David Chang hates the Bay Area. We all know that, right? C'mon, Fig-gate and everything? He's been tried and convicted in the media of crimes against "local and organic," the NorCal code of culinary conduct. The verdict: He's out to ruin our reputation, plain and simple. What more is there to say?

It's funny, when I first heard what Chang had said—in case you somehow missed it: "Fuckin' every restaurant in San Francisco is just serving figs on a plate . . . do something with your food"—I knew two things. One, he said it onstage with Anthony Bourdain, which means he was required to say something as outrageous as possible. Have you ever seen Bourdain onstage? The man makes his living saying crazy shit. His very presence forces everyone around him to try to be crazy, too. And yet, he's the only one who ever gets away with it. That same night, Bourdain called Alice Waters "Pol Pot in a muumuu," but it's Chang's dinky fig comment that takes the heat, getting him disinvited from a signing of his new book Momofuku for the Bay Area's Asia Society. That's sort of hilarious.

Second, I knew something had been taken out of context. It's almost always the case when someone's entire conversation on any topic has been boiled down to one sentence. But when the hurt-feeling-a-thon began over Fig-gate, there was no stopping it.

Luckily, Kepler's bookstore in Menlo Park had Chang in for an event, allowing area foodies to size up Chang's post-game analysis. Of course, he got asked about Fig-gate, to which he answered, "I got myself into a big media mess." But he didn't back off his comments, suggesting Bay Area cuisine is neither as "progressive" or "diverse" as it should be considering the talent and cultural cross-pollination here. But it was the next question that was more illuminating: Are there any cities that are measuring up to what they should be achieving? His answer: San Sebastian, Spain. And that's it.

So basically, there's not a single city in the United States—not his native New York, not Los Angeles, not anywhere in the Northwest, Southwest or entire East Coast—that satisfies him.

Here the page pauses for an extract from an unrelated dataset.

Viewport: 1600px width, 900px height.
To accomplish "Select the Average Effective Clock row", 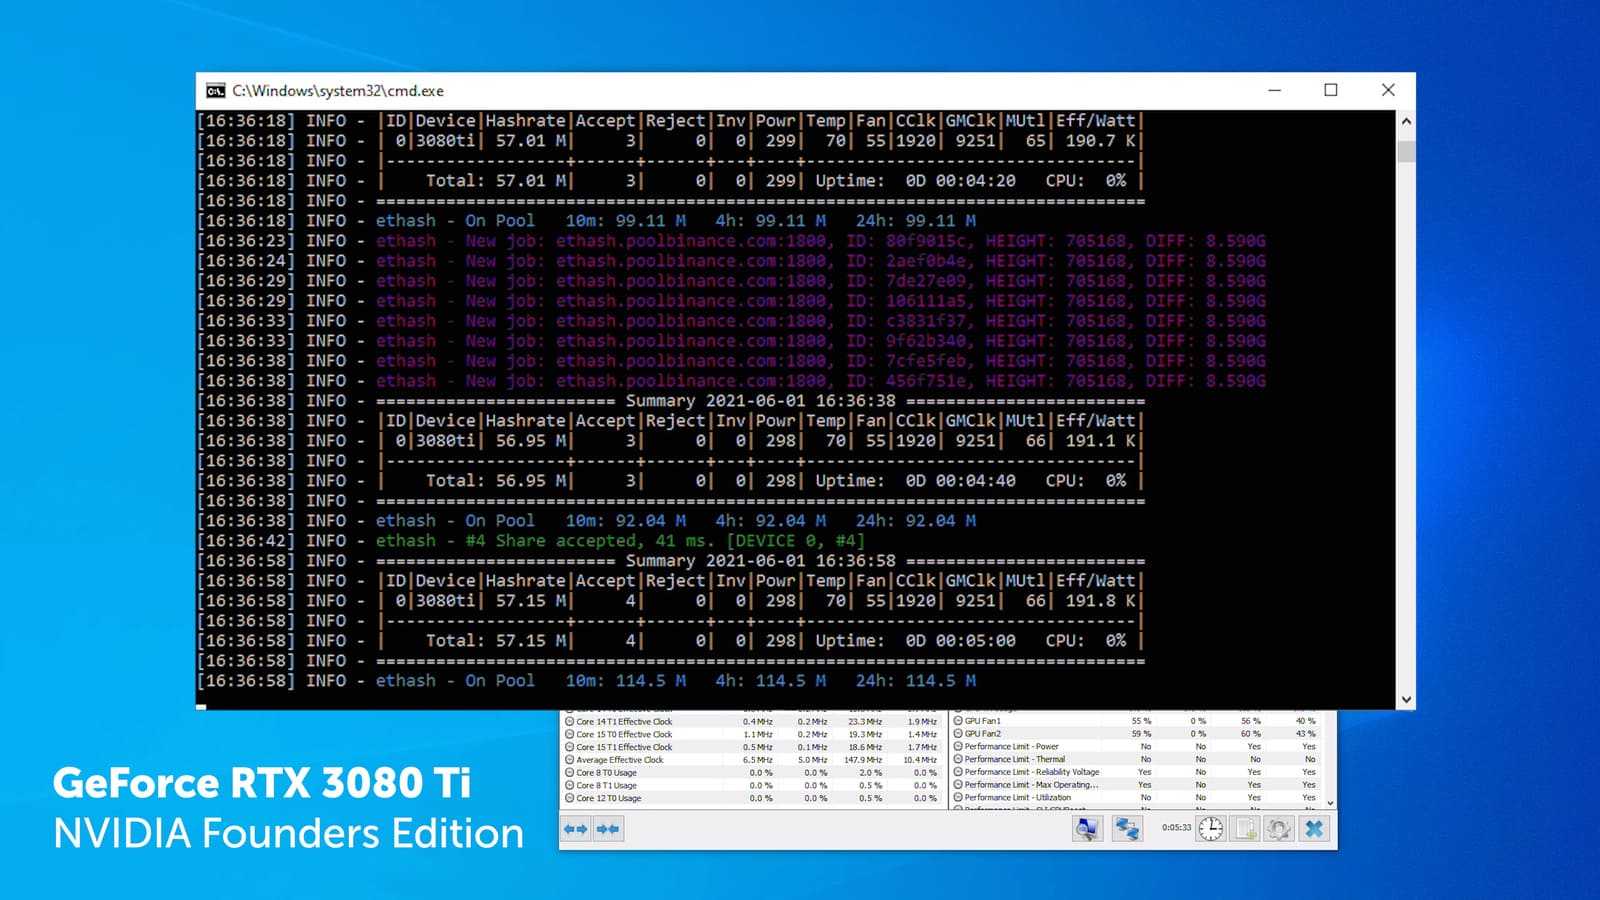I will [x=650, y=760].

So it's really not a Bay Area thing, is it? Listening to his talk, it was clear that it's much more of a David Chang thing: the guy is driven to change the culinary world, almost to a fault. He doesn't trust success, and jokes that the two Michelin stars awarded to his restaurant Ko were "the worst thing that ever happened to me." He can be moved to completely reinvent his restaurants almost on a whim, and he even admits to sabotaging them with bizarre approaches just because—though he himself didn't use this word—what they were doing wasn't revolutionary enough for him. The guy wants the whole world to be on the culinary edge, and he isn't scared to slip off of it. Instead of reacting like a bunch of crybabies, the Bay Area food world could rise to the challenge put out by chefs as ambitious as Chang.